Wasim Haider

Personal information
- Full name: Wasim Haider
- Born: June 6, 1967 (age 59) Lyallpur, Punjab, Pakistan
- Batting: Right-handed
- Bowling: Right-arm fast-medium

Domestic team information
- PIA
- Faisalabad

Career statistics
| Competition | ODI | FC | LA |
| Matches | 3 | 132 | 104 |
| Runs scored | 26 | 5,014 | 1070 |
| Batting average | 13.00 | 30.76 | 19.45 |
| 100s/50s | 0/0 | 6/26 | 0/2 |
| Top score | 13 | 184 | 62* |
| Balls bowled | 114 | 12,804 | 3876 |
| Wickets | 1 | 261 | 107 |
| Bowling average | 79.00 | 24.72 | 23.73 |
| 5 wickets in innings | 0 | 9 | 4 |
| 10 wickets in match | 0 | 1 | 0 |
| Best bowling | 1/36 | 6/46 | 6/20 |
| Catches/stumpings | 0/– | 59/– | 34/– |
- Source: ESPN Cricinfo, 1 July 2025

= Wasim Haider =

Pakistani cricketer (born 1967)

Wasim Haider (born 6 June 1967) is a Pakistani former right-arm fast medium bowler in cricket who played three One Day International matches during the 1992 Cricket World Cup and for PIA and Faisalabad. He was late to come into consideration for the squad, only selected because Waqar Younis failed to recover from an injury in time to play in the 1992 tournament.

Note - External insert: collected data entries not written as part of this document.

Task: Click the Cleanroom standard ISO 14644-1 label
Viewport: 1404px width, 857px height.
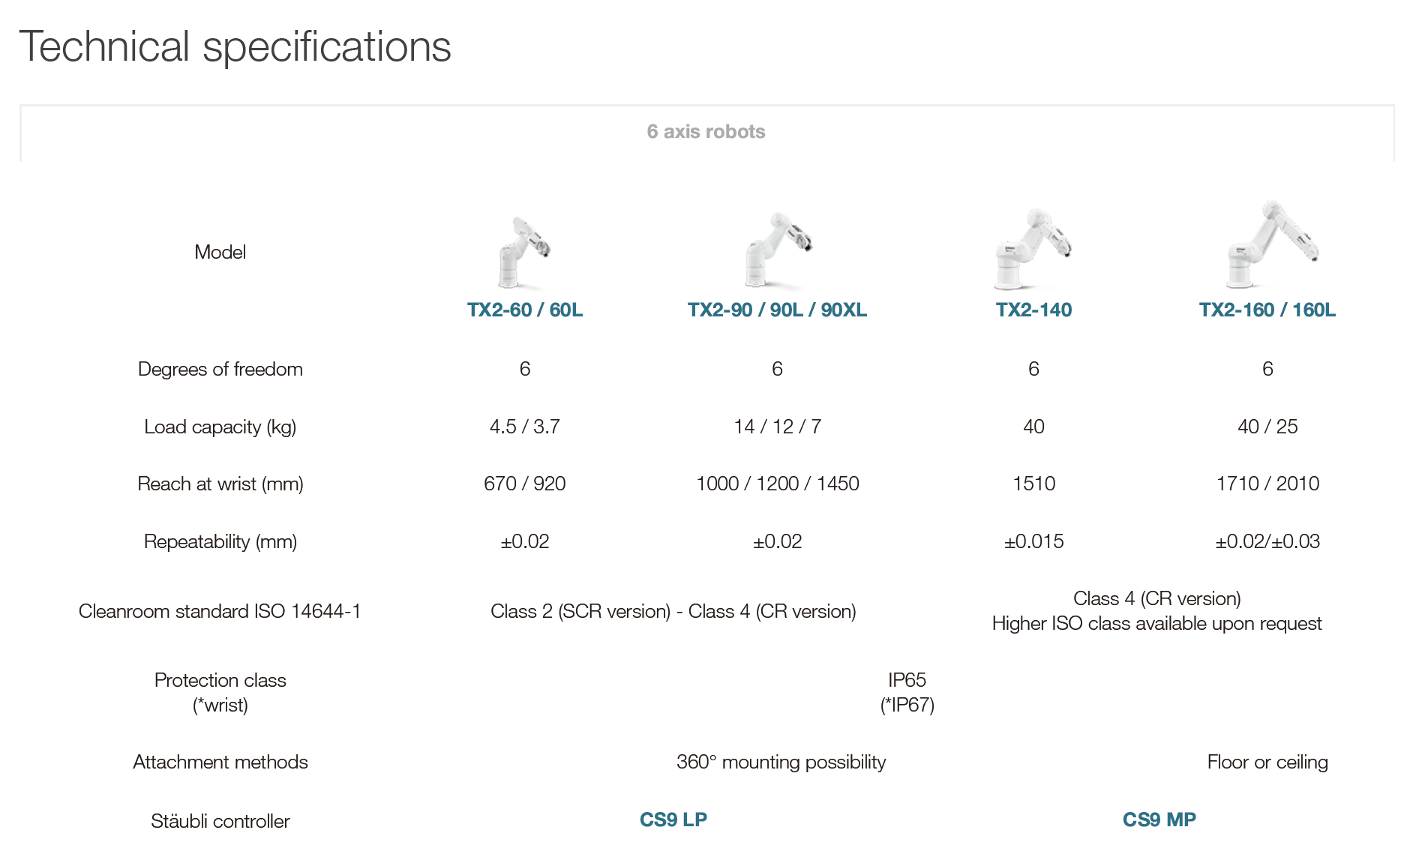Action: [x=220, y=611]
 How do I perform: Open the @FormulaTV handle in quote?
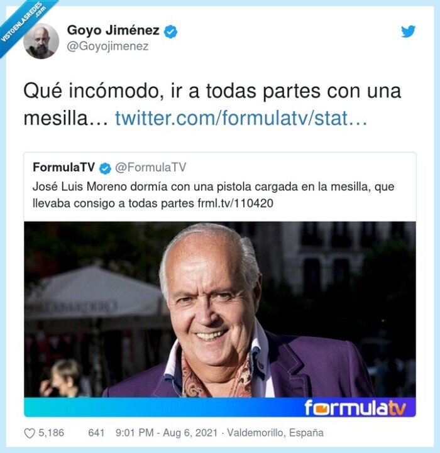(151, 167)
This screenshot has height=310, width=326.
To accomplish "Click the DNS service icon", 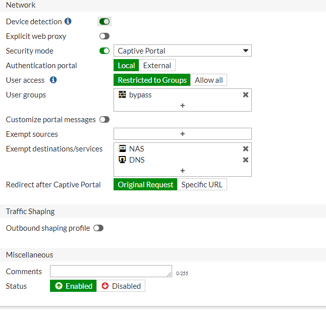I will [122, 160].
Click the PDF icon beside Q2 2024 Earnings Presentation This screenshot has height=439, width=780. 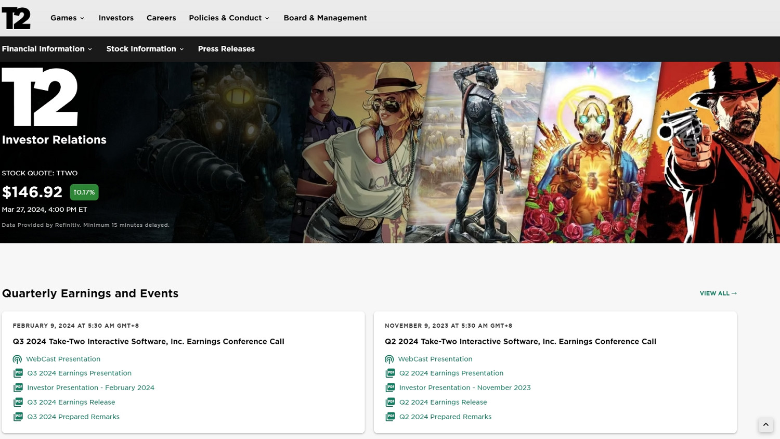coord(390,373)
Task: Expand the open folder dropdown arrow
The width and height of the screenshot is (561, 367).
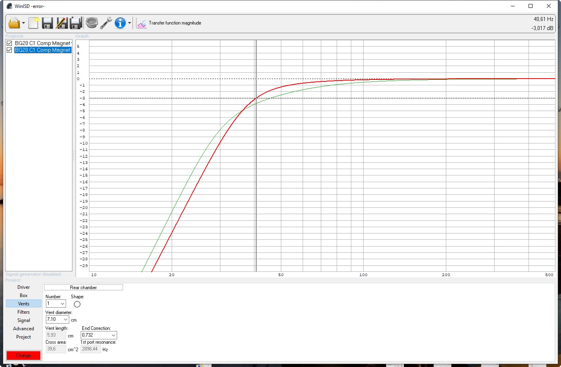Action: point(23,23)
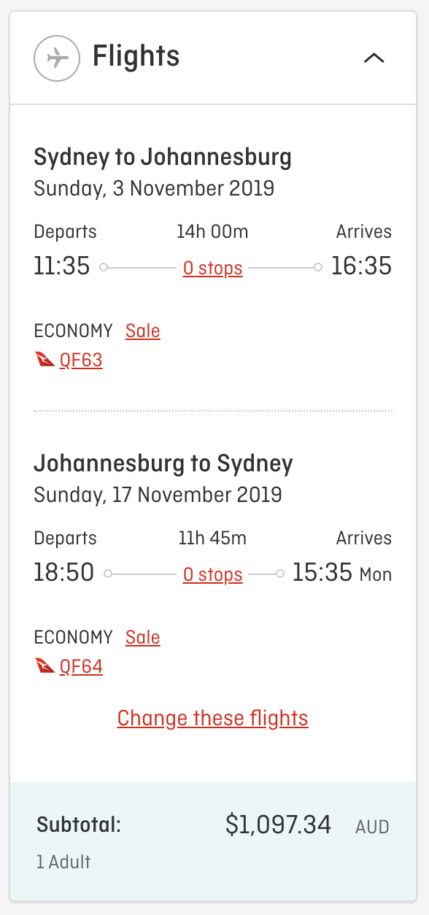Screen dimensions: 429x915
Task: Open Sale fare details for return flight
Action: 143,638
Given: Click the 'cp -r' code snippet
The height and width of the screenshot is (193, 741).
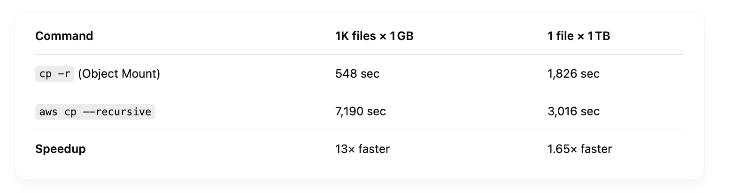Looking at the screenshot, I should coord(54,74).
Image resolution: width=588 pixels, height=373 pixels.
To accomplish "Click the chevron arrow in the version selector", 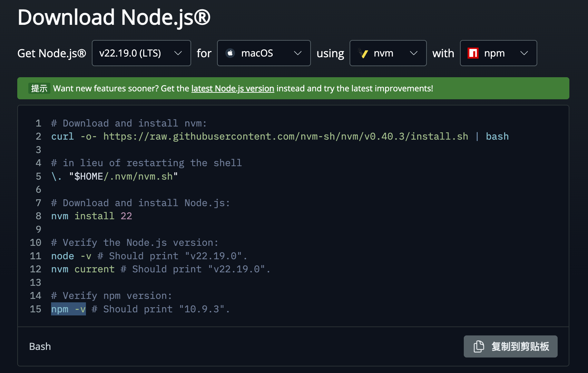I will point(178,53).
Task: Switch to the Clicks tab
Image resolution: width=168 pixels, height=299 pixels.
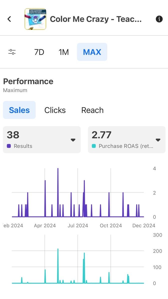Action: pos(55,110)
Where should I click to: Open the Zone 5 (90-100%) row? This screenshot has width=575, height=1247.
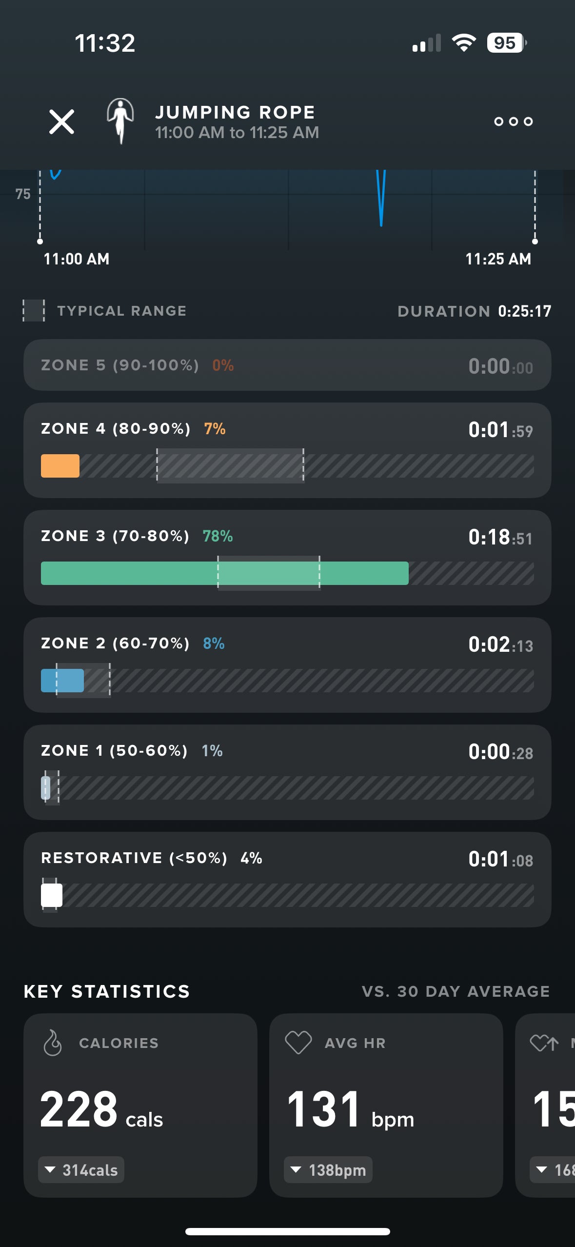click(287, 365)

He took just one wicket - in his third and final match, against India, which Pakistan lost: he was also on the losing side in his first match, against the West Indies, and his second match against England was rained off, after Pakistan were bowled out for 74 but only completed eight overs in England's reply (of which Haider bowled one).